GIVEN INFORMATION
BEGIN

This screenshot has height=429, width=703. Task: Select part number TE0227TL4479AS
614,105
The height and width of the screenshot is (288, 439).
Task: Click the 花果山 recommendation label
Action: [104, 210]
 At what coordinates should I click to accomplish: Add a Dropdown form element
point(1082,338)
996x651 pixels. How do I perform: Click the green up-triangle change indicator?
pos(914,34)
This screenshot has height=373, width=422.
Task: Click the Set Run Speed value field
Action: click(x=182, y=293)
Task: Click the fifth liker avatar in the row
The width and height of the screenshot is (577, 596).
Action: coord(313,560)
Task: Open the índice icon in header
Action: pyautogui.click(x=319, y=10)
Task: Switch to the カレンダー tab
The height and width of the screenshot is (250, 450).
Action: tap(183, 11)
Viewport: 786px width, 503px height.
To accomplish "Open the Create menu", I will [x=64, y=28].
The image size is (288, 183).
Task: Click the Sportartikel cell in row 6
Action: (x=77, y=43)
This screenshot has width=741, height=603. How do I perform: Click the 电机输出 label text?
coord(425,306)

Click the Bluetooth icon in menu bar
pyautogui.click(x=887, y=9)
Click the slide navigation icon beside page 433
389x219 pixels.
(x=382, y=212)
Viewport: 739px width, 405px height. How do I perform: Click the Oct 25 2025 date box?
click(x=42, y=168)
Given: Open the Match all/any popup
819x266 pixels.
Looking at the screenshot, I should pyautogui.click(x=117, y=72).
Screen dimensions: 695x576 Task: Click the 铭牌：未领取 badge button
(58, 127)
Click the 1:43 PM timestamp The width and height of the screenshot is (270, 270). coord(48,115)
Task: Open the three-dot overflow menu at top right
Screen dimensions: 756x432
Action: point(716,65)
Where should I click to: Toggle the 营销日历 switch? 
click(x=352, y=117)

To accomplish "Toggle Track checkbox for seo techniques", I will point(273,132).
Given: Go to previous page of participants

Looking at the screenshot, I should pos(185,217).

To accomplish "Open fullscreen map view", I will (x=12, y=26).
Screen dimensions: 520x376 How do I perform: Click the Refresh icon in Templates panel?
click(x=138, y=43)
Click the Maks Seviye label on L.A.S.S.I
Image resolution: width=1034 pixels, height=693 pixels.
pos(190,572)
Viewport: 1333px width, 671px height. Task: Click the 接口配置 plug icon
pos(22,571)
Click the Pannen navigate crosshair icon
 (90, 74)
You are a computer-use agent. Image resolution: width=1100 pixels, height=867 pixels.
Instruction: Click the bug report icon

END

WHAT TO WORK ON
From the records above, extract every entry verbatim.

EXPECTED OUTPUT
This screenshot has height=429, width=703. Task: Select part number TE0227TL4479AS
614,105
The height and width of the screenshot is (288, 439).
Task: Click the 花果山 recommendation label
Action: [104, 210]
 At what coordinates should I click to accomplish: Add a Dropdown form element
point(1082,338)
996x651 pixels. How do I perform: Click the green up-triangle change indicator?
pos(914,34)
This screenshot has height=373, width=422.
Task: Click the Set Run Speed value field
Action: click(x=182, y=293)
Task: Click the fifth liker avatar in the row
The width and height of the screenshot is (577, 596).
Action: coord(313,560)
Task: Open the índice icon in header
Action: pyautogui.click(x=319, y=10)
Task: Switch to the カレンダー tab
The height and width of the screenshot is (250, 450).
Action: tap(183, 11)
Viewport: 786px width, 503px height.
To accomplish "Open the Create menu", I will [x=64, y=28].
The image size is (288, 183).
Task: Click the Sportartikel cell in row 6
Action: (x=77, y=43)
This screenshot has width=741, height=603. How do I perform: Click the 电机输出 label text?
coord(425,306)

Click the Bluetooth icon in menu bar
pyautogui.click(x=887, y=9)
Click the slide navigation icon beside page 433
389x219 pixels.
(x=382, y=212)
Viewport: 739px width, 405px height. How do I perform: Click the Oct 25 2025 date box?
click(x=42, y=168)
Given: Open the Match all/any popup
819x266 pixels.
Looking at the screenshot, I should pyautogui.click(x=117, y=72).
Screen dimensions: 695x576 Task: Click the 铭牌：未领取 badge button
(58, 127)
Click the 1:43 PM timestamp The width and height of the screenshot is (270, 270). coord(48,115)
Task: Open the three-dot overflow menu at top right
Screen dimensions: 756x432
Action: point(716,65)
Where should I click to: Toggle the 营销日历 switch? 
click(x=352, y=117)

To accomplish "Toggle Track checkbox for seo techniques", I will point(273,132).
Given: Go to previous page of participants

Looking at the screenshot, I should pos(185,217).

To accomplish "Open fullscreen map view", I will (x=12, y=26).
Screen dimensions: 520x376 How do I perform: Click the Refresh icon in Templates panel?
click(x=138, y=43)
Click the Maks Seviye label on L.A.S.S.I
Image resolution: width=1034 pixels, height=693 pixels.
pos(190,572)
Viewport: 1333px width, 671px height. Task: Click the 接口配置 plug icon
pos(22,571)
Click the Pannen navigate crosshair icon
 (90, 74)
You are a computer-use agent. Image resolution: width=1100 pixels, height=867 pixels.
Instruction: Click the bug report icon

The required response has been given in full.